* Problem statement
Of the lines below, reproduce exactly those from the line containing "Where should I" to the end, including both the first and the last.

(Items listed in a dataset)
++++++++++++++++++++
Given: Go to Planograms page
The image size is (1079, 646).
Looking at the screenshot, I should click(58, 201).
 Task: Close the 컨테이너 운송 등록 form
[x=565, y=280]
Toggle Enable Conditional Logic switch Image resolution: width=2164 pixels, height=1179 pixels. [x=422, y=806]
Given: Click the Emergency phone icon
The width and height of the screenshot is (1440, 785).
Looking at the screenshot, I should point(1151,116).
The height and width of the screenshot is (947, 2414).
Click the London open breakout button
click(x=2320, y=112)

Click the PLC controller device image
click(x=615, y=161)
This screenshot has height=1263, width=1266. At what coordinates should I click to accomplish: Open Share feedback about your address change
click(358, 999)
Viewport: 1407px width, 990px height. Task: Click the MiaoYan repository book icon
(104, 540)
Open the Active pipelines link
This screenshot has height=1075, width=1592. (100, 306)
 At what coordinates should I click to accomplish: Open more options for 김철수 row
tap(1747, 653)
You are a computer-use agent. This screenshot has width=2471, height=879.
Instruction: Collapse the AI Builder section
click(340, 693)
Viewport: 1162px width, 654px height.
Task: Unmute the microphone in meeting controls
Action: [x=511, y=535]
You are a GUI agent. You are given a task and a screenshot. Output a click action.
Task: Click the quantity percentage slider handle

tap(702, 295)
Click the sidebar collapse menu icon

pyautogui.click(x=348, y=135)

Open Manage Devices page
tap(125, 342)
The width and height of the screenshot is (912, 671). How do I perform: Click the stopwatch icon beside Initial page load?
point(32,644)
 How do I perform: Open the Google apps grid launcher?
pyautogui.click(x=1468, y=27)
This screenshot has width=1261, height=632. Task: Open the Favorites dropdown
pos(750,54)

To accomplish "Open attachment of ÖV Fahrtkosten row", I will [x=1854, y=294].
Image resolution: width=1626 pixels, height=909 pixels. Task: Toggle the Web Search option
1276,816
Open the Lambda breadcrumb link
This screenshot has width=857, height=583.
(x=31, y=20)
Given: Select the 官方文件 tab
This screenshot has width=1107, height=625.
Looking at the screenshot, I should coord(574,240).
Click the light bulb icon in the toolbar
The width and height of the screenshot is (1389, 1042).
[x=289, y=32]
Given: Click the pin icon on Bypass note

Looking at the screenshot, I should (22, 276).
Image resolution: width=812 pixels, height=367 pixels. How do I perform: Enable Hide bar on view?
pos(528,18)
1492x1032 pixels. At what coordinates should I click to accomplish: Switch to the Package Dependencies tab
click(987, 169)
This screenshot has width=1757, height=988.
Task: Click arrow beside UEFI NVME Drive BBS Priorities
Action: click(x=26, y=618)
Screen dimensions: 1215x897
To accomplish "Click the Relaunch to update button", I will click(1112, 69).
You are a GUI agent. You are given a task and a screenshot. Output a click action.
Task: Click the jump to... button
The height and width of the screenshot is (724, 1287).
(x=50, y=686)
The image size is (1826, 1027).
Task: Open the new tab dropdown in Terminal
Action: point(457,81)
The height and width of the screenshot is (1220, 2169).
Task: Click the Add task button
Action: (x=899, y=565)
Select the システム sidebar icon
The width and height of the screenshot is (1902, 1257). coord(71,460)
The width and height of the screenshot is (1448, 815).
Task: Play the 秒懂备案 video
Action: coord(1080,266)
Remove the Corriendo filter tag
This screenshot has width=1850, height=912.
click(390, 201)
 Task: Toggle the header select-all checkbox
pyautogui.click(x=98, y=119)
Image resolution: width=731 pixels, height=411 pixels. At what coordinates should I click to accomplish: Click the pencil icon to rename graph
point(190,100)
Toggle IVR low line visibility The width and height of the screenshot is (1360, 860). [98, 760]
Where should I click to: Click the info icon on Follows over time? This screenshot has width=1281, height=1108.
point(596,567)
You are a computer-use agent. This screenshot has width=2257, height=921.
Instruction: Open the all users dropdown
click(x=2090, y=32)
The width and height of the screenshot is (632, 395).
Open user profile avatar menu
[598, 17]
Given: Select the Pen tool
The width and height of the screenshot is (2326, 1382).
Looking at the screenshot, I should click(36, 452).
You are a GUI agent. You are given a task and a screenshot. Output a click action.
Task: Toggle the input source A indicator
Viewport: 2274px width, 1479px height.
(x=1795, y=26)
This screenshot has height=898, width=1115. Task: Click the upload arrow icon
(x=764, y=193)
++++++++++++++++++++
* Solved problem
Where should I click to: Click the info icon on Follows over time? This screenshot has width=1281, height=1108.
point(596,567)
You are a computer-use agent. This screenshot has width=2257, height=921.
Instruction: Open the all users dropdown
click(x=2090, y=32)
The width and height of the screenshot is (632, 395).
Open user profile avatar menu
[598, 17]
Given: Select the Pen tool
The width and height of the screenshot is (2326, 1382).
Looking at the screenshot, I should click(36, 452).
You are a GUI agent. You are given a task and a screenshot. Output a click action.
Task: Toggle the input source A indicator
Viewport: 2274px width, 1479px height.
(x=1795, y=26)
This screenshot has height=898, width=1115. Task: Click the upload arrow icon
(x=764, y=193)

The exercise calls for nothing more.